E&J Services Ltd. Conditions of Sale
E&J Services Ltd shall hereafter be called the Vendor. The Customer shall mean the person, company or organization agreeing to purchase goods or services from the Vendor. Goods shall mean equipment, spare parts, repairs or services provided by the Vendor.
1. Unless expressly agreed in writing all contracts for the supply of goods by the Vendor shall be subject to the terms and conditions printed below. Quotations are without engagement and are subject to goods/services being available at time of order.
2. Orders placed by purchasers new to the Vendor will be on a “payment with order” basis; alternatively credit cards may be accepted.
3. The property in the goods shall remain with the Vendor until such time as the goods are paid for in full by the Customer. Until payment is made, the Customer shall hold the goods on trust for the Vendor, be responsible for any damage incurred and clearly identify the goods as belonging to the Vendor. If the goods have been re-sold before the property in the goods has passed to the Customer, beneficial entitlement shall be attached to the proceeds of the re-sale and the Vendor reserves the right to enter upon any premises where the goods are stored (or assumed to be stored) and repossess same.
4. Carriage shall be charged on all orders or separate deliveries under £500 net value unless otherwise agreed.

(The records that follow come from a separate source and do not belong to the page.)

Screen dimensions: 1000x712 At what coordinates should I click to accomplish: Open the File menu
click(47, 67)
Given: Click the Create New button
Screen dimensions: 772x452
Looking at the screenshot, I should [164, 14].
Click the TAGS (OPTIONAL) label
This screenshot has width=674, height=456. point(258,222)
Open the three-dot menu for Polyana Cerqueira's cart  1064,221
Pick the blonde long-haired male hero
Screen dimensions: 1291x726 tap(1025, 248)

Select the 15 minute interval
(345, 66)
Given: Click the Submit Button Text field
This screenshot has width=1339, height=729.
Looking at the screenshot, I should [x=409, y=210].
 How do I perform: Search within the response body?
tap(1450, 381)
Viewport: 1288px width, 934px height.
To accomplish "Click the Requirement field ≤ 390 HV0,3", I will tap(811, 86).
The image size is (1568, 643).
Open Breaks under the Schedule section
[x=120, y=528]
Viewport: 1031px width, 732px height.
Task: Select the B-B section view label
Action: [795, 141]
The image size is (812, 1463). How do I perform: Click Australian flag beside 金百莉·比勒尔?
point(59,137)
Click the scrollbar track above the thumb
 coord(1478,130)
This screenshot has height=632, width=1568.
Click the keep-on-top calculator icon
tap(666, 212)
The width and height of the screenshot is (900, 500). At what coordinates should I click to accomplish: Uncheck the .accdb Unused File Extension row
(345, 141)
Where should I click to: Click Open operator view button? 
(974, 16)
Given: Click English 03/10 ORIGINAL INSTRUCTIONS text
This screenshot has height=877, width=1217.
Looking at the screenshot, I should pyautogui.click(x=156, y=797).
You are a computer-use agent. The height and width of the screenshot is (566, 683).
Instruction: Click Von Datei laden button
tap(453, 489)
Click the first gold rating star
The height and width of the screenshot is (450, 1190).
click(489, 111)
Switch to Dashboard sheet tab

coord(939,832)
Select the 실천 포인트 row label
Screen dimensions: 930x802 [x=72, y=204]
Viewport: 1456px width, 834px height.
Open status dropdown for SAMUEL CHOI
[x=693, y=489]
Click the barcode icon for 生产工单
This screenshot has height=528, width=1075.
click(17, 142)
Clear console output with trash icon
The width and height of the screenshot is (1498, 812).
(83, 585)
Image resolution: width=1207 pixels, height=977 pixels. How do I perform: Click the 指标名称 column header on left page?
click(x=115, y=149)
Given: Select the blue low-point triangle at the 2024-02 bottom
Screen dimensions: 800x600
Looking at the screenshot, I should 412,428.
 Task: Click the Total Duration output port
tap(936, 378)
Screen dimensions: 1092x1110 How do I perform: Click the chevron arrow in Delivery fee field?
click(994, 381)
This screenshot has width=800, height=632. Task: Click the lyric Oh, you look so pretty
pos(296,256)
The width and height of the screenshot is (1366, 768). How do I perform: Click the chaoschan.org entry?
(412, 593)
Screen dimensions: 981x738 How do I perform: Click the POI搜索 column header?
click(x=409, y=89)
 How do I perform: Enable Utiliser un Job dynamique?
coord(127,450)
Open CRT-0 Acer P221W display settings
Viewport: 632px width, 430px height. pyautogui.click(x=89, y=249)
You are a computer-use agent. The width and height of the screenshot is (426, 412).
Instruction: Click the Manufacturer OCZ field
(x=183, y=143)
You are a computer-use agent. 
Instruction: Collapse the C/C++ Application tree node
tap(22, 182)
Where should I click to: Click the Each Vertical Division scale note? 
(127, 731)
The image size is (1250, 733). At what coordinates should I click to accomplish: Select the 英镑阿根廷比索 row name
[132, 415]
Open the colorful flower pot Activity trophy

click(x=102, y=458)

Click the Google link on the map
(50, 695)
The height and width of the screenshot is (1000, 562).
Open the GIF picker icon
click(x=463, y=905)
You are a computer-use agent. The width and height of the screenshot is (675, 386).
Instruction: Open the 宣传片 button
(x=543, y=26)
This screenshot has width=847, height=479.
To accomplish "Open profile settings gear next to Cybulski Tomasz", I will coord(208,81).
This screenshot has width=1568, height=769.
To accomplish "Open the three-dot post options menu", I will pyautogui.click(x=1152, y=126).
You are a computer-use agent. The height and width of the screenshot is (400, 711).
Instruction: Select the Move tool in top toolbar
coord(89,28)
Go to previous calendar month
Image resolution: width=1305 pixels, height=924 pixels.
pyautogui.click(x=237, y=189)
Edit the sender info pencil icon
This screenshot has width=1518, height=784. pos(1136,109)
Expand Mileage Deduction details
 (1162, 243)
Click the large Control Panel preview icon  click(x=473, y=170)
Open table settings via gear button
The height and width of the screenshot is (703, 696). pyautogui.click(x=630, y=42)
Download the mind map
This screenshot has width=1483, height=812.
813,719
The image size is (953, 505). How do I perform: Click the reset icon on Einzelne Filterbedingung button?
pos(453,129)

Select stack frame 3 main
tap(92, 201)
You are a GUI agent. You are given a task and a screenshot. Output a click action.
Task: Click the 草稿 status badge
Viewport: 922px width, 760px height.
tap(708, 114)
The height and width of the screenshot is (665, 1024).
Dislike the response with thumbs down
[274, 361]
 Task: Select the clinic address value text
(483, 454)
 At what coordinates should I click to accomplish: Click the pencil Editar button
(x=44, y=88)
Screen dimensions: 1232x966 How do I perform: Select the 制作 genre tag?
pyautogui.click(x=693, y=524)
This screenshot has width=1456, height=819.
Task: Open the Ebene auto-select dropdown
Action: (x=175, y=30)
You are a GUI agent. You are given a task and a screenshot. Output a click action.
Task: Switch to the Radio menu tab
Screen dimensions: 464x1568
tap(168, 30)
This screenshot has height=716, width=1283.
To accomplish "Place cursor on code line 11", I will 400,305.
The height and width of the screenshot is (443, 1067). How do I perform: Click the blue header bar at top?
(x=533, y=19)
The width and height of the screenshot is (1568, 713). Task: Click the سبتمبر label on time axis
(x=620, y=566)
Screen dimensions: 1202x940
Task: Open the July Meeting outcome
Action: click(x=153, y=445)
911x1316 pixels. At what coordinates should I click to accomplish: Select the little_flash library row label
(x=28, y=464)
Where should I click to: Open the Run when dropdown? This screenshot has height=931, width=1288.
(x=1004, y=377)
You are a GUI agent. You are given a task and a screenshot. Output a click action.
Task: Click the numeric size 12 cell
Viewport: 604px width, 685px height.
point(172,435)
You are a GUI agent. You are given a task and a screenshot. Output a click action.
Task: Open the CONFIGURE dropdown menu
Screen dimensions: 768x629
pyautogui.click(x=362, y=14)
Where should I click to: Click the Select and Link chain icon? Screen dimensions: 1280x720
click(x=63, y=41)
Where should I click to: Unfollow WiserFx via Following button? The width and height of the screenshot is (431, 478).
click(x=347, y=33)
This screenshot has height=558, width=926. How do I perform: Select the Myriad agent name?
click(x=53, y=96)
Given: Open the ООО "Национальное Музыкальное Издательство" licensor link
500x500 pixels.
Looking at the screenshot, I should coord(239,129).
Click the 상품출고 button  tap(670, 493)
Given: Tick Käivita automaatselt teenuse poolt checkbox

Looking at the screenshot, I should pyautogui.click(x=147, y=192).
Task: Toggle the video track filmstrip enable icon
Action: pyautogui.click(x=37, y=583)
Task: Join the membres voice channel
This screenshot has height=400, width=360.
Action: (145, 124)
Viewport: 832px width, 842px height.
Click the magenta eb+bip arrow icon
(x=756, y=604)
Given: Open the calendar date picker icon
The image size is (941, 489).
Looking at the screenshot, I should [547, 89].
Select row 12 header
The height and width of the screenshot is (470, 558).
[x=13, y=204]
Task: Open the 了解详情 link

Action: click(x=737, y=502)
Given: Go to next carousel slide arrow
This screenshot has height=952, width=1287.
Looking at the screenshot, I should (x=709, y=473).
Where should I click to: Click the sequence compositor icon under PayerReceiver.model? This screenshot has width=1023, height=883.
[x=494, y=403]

Orders over £500 net will be carriage free UK mainland unless a specific delivery time is requested when a full charge will be imposed.
5. Time/date given for delivery by the Vendor is given in good faith, no liability will be accepted for late or non-delivery of goods.
6. Goods delivered in damaged condition should be “refused” by the Customer. Where there is non-delivery, short-delivery or goods damaged on delivery, claims should be made in writing to the Vendor within 3 working days of the invoice date.
7. The Vendor guarantees its goods and services for 12 months, unless the goods carry another manufacturer’s own guarantee. Goods may only be returned with the express permission of the Vendor and at the Customers’ expense. Returned goods will not be accepted without an RMA (Return Materials Authorization) number. All returned goods should be sent with a returns note stating reason for return/nature of fault.
8. Goods acquired specially on behalf of the Customer may only be returned if the Vendor’s supplier has agreed to take the goods back.
9. All returned goods will be subject to a handling charge of 25% unless otherwise agreed. All cancelled orders will be subject to a cancellation charge equal to 25% of the returned order value unless otherwise agreed.
10. All return of goods must be authorised in advance of return by issuance of an RMA (Return Materials Authorisation) number by Vendor. Credit notes will not be issued unless an RMA has been requested and allocated.
11. Payment of invoices by credit account Customers, are to be made by the end of the month following the month in which the goods are supplied (30 days net month end) unless otherwise authorised. Late payment will result in suspension of supply, recovery of goods already supplied (not paid for) or the whole of the account becoming due and payable.
12. Interest may be charged on overdue invoices, in which case interest will accrue from the date when payment becomes due from day to day until the date of payment. The rate of interest shall be the maximum allowable as deemed in law by statute, on the whole outstanding invoice total, accruing up to date of payment or date of judgement in law.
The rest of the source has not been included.